Task statement: When you find the line with "This screenshot has width=1372, height=887." among the records below, reproduce it and each line after it exactly, ending with the line with "Given: Open the キュー queue tab".

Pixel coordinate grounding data
↓↓↓
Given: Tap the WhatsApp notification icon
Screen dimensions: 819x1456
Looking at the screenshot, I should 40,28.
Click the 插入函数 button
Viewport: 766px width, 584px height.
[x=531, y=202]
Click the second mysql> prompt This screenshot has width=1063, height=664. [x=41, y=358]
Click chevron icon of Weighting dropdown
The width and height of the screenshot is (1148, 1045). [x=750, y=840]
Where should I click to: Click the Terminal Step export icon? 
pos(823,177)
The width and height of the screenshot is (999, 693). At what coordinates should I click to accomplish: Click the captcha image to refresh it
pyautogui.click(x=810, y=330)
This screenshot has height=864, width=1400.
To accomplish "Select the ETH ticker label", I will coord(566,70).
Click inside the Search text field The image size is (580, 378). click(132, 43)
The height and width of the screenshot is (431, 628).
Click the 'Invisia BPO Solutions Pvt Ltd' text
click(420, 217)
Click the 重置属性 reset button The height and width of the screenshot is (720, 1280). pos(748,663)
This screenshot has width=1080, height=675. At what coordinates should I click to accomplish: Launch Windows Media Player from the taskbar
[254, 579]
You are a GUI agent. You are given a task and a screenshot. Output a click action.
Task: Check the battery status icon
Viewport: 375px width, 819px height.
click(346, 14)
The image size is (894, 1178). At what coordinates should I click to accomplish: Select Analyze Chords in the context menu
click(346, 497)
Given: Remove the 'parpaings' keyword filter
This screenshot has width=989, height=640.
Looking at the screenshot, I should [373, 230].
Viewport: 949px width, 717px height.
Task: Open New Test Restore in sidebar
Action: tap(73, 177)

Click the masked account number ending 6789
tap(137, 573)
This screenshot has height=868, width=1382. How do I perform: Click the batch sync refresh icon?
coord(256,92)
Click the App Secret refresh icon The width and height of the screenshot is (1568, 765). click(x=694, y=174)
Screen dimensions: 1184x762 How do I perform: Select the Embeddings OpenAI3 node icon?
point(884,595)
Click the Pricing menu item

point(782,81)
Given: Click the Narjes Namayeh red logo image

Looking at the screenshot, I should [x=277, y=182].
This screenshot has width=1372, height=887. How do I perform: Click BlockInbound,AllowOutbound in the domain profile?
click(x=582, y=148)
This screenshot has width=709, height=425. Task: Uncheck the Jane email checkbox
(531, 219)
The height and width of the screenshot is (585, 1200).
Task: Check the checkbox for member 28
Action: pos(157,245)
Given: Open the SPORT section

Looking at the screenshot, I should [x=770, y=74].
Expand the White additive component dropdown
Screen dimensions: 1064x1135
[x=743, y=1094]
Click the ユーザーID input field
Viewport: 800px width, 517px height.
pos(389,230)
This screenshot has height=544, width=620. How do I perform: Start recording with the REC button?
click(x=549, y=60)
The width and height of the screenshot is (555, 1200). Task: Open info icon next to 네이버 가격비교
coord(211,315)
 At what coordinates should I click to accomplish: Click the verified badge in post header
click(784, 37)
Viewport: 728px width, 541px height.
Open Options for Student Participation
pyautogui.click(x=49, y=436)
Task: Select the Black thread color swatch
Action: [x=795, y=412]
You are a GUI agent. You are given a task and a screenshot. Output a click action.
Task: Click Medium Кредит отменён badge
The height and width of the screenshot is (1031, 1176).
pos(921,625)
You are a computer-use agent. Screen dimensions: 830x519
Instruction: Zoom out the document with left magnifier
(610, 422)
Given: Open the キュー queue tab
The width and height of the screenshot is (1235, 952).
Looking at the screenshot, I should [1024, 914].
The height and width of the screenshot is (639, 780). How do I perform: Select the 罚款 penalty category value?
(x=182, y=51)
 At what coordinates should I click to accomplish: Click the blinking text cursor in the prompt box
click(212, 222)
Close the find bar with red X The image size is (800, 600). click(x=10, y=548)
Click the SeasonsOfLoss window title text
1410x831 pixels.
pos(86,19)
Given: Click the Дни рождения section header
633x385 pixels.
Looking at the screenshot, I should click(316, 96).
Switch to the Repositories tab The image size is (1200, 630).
↑↑↑
Answer to the exercise:
This screenshot has width=1372, height=887. How do I perform: Click BlockInbound,AllowOutbound in the domain profile?
click(x=582, y=148)
This screenshot has width=709, height=425. Task: Uncheck the Jane email checkbox
(531, 219)
The height and width of the screenshot is (585, 1200).
Task: Check the checkbox for member 28
Action: pos(157,245)
Given: Open the SPORT section

Looking at the screenshot, I should [x=770, y=74].
Expand the White additive component dropdown
Screen dimensions: 1064x1135
[x=743, y=1094]
Click the ユーザーID input field
Viewport: 800px width, 517px height.
pos(389,230)
This screenshot has height=544, width=620. How do I perform: Start recording with the REC button?
click(x=549, y=60)
The width and height of the screenshot is (555, 1200). Task: Open info icon next to 네이버 가격비교
coord(211,315)
 At what coordinates should I click to accomplish: Click the verified badge in post header
click(784, 37)
Viewport: 728px width, 541px height.
Open Options for Student Participation
pyautogui.click(x=49, y=436)
Task: Select the Black thread color swatch
Action: [x=795, y=412]
You are a GUI agent. You are given a task and a screenshot. Output a click action.
Task: Click Medium Кредит отменён badge
The height and width of the screenshot is (1031, 1176).
pos(921,625)
You are a computer-use agent. Screen dimensions: 830x519
Instruction: Zoom out the document with left magnifier
(610, 422)
Given: Open the キュー queue tab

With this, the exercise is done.